Additionally, the report has also established that over CA$260,000 worth of spending on credit cards has been spent across the board and 29% was on furniture and travel, which were not in compliance with the OLG’s credit card policy. However, the audit did not make any conclusions about the former CEO. According to OLG representative Tony Bitonti, the credit card transactions were legitimate work-related expenses.
Paul Burns, president and CEO of the Canadian Gaming Association, stated that the audit suggests that the modernization process is too difficult and rigid. According to him, the process was hard for operators to bid on contracts and damaged the business for those who did not possess a casino license. Thus, leading to less revenue for the province.
Recent OLG Scandal
Recently, the OLG has also been involved in another controversy. According to Ontario’s Court of Appeal, the Crown corporation and the provincial government have breached their revenue-sharing contract with 132 Ontario First Nations. In accordance with the agreement, the Crown must pay 1.7% of two-non gaming revenues to the Nations, however, after recent changes to open a new iGaming market in the province, the Crown failed to inform the tribes about the changes.

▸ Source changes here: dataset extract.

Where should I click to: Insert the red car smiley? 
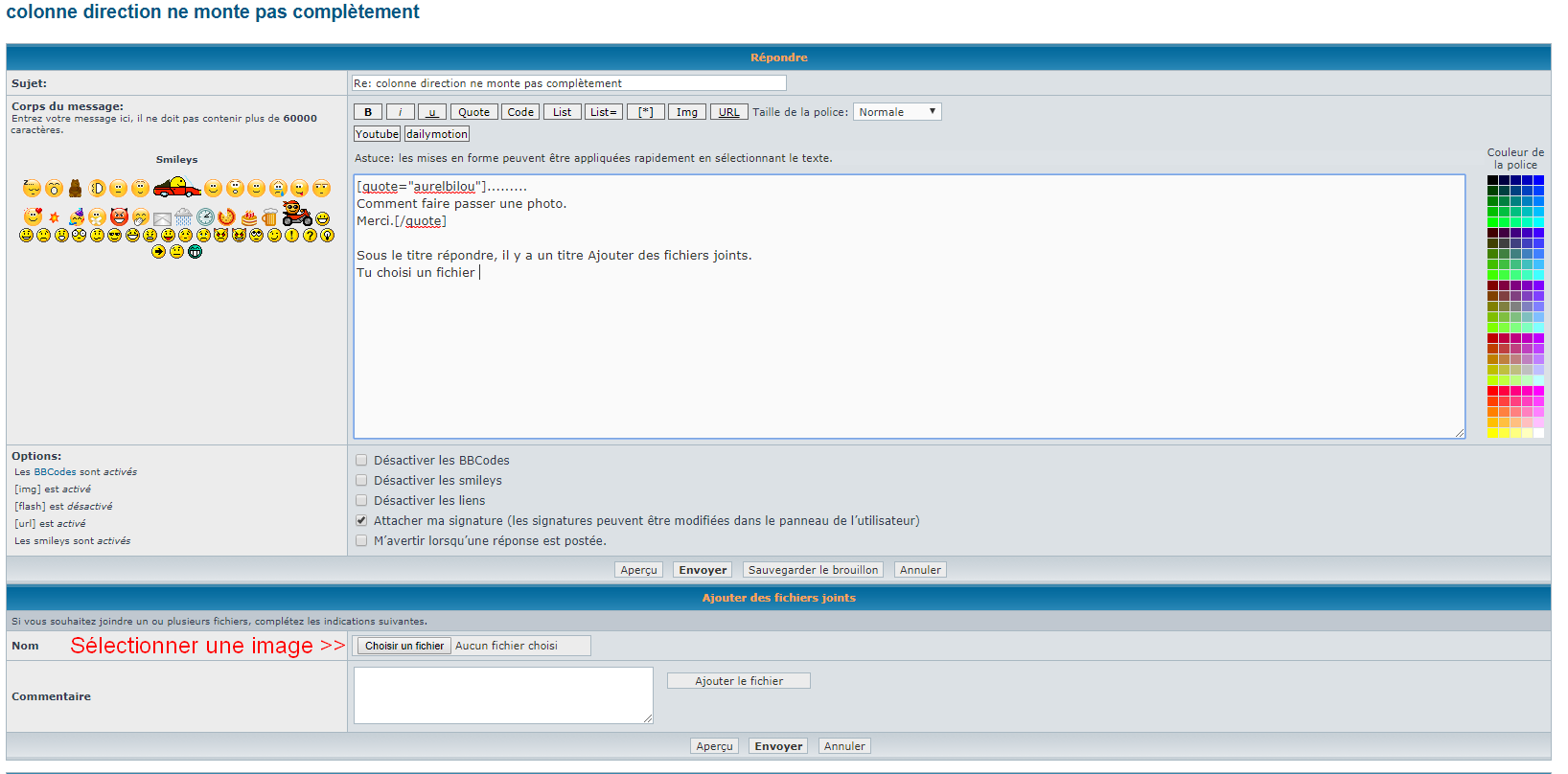176,187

On the basis of the inability to inform the First Nations, the Shawanaga First Nation has requested Ontario’s government to halt the opening of the new iGaming market for private operators. In relation to Shawanaga’s Inherent, Indigenous, and Treaty Rights, Title, and Interests informed and consulted about the changes. The nation’s claim is that the government and the OLG have denied them inalienable rights to participate in the new gaming regimes.